Task instructions
Return all the entries below exactly, except for the images they hold.

(Dataset entries)
# # # #

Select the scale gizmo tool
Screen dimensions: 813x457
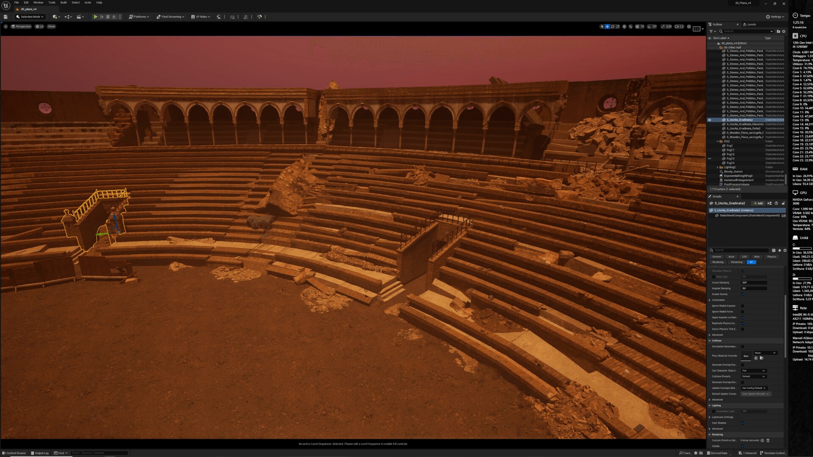pyautogui.click(x=618, y=27)
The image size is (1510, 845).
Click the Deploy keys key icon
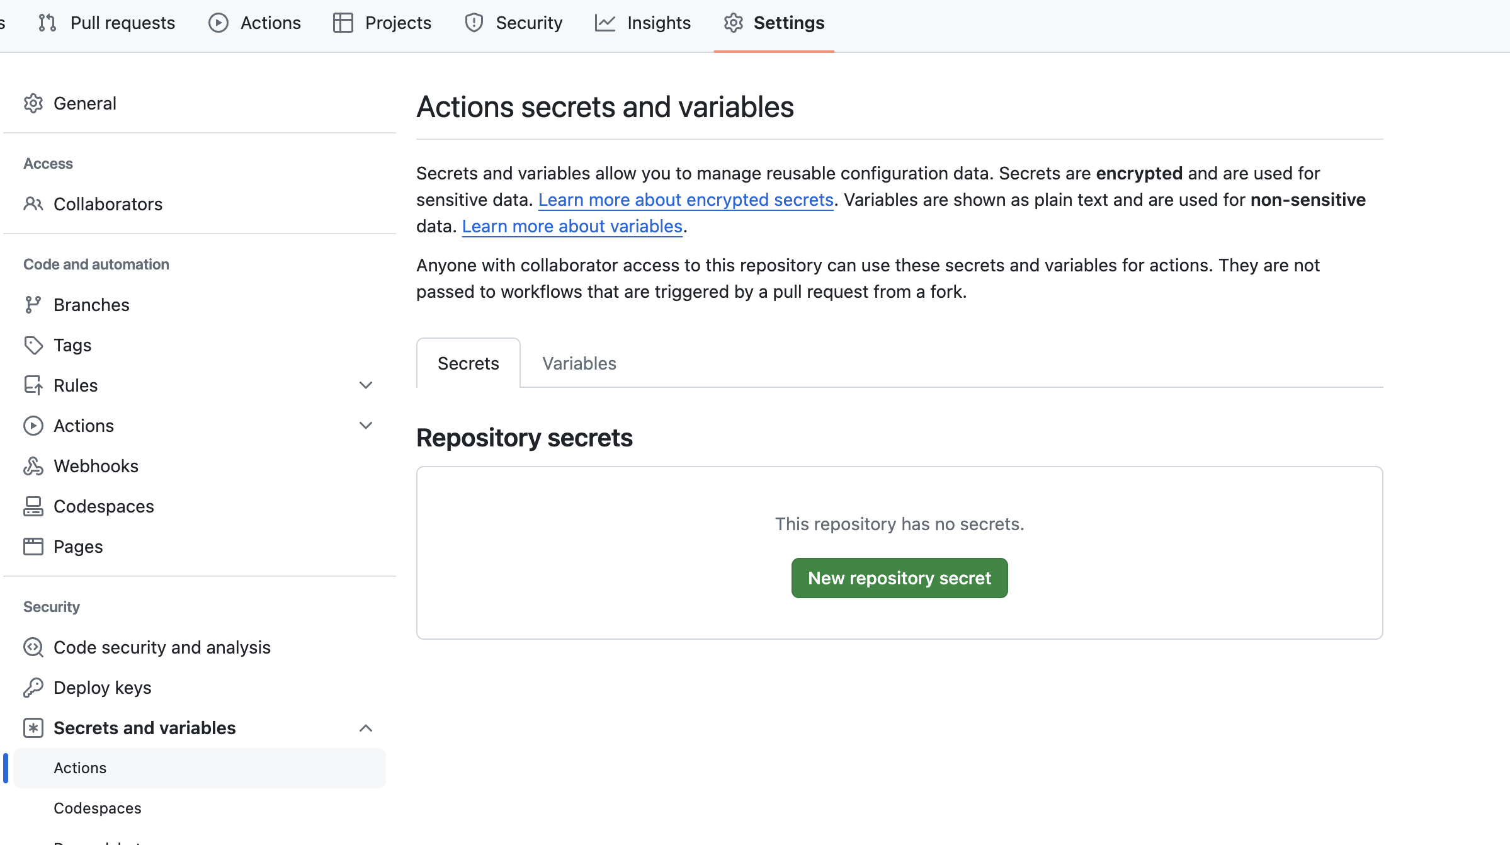(x=33, y=687)
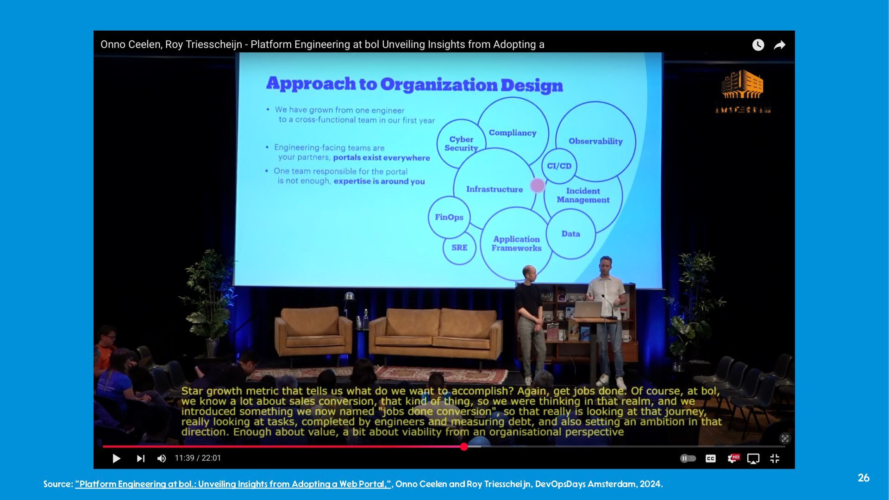Click the Infrastructure circle on the slide
The image size is (889, 500).
click(x=494, y=189)
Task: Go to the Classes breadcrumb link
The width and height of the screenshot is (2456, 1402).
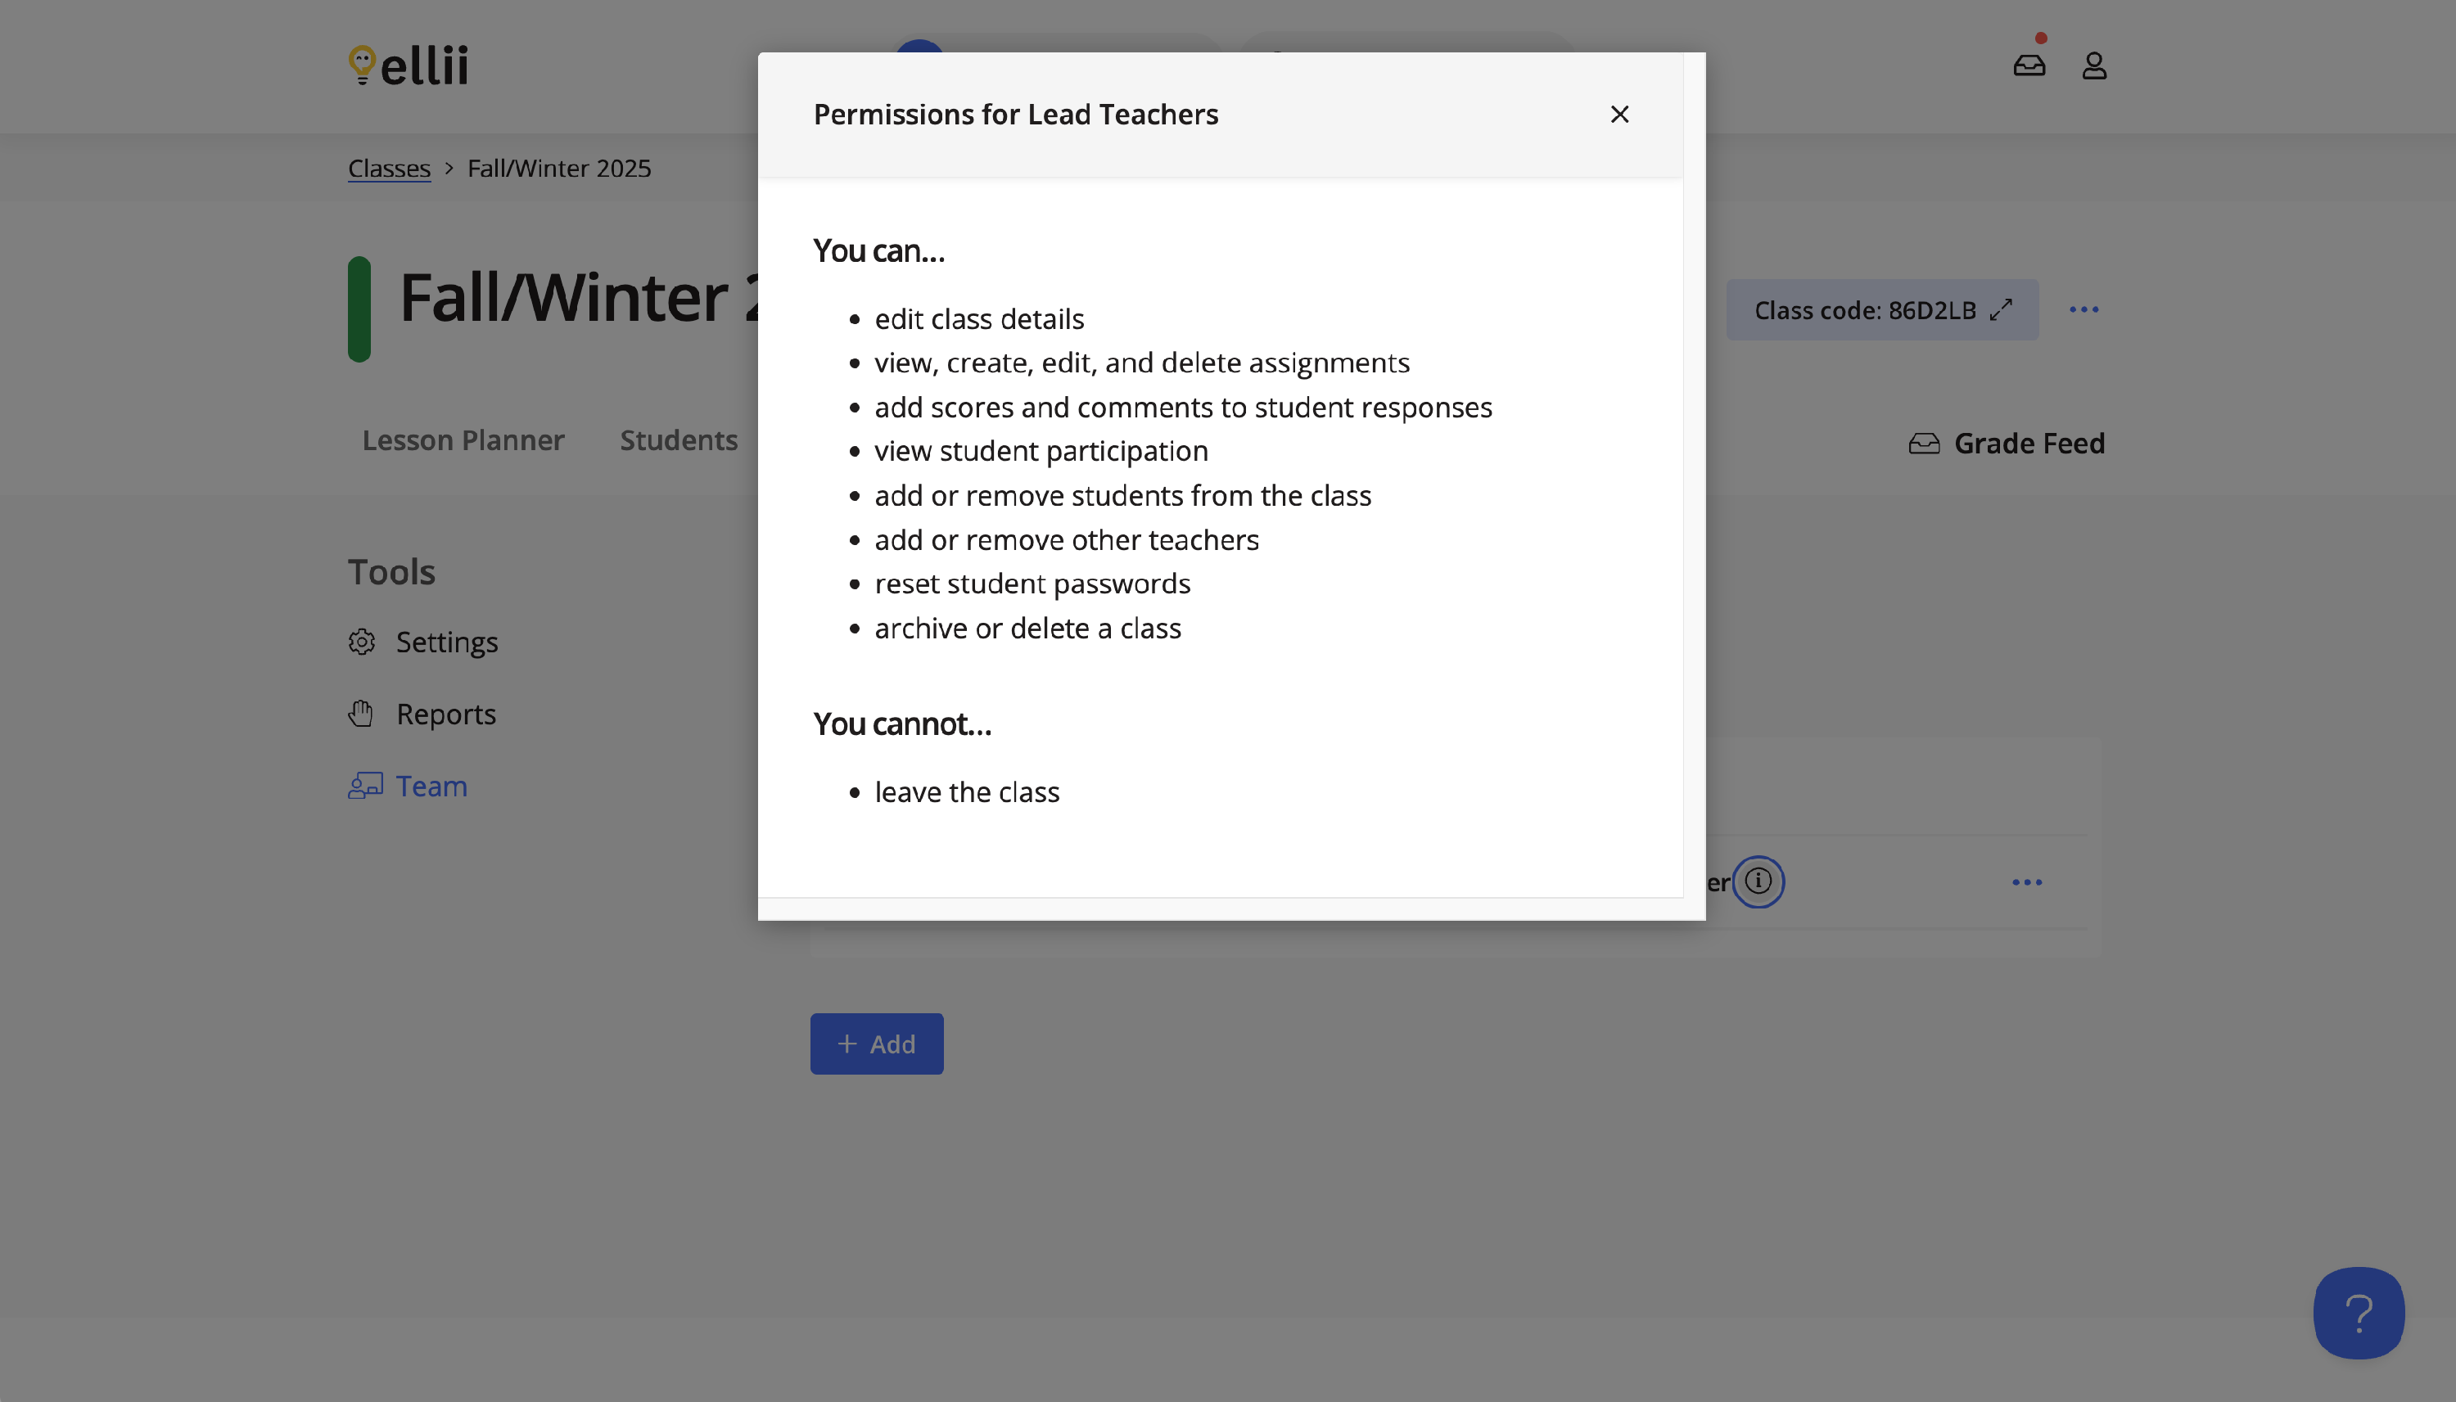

# # # #

Task answer
Select the scale gizmo tool
Screen dimensions: 813x457
pyautogui.click(x=618, y=27)
The image size is (1510, 845).
Click the Deploy keys key icon
(x=33, y=687)
Click the Infrastructure circle on the slide
The image size is (889, 500).
click(x=494, y=189)
Task: Go to the Classes breadcrumb link
The width and height of the screenshot is (2456, 1402).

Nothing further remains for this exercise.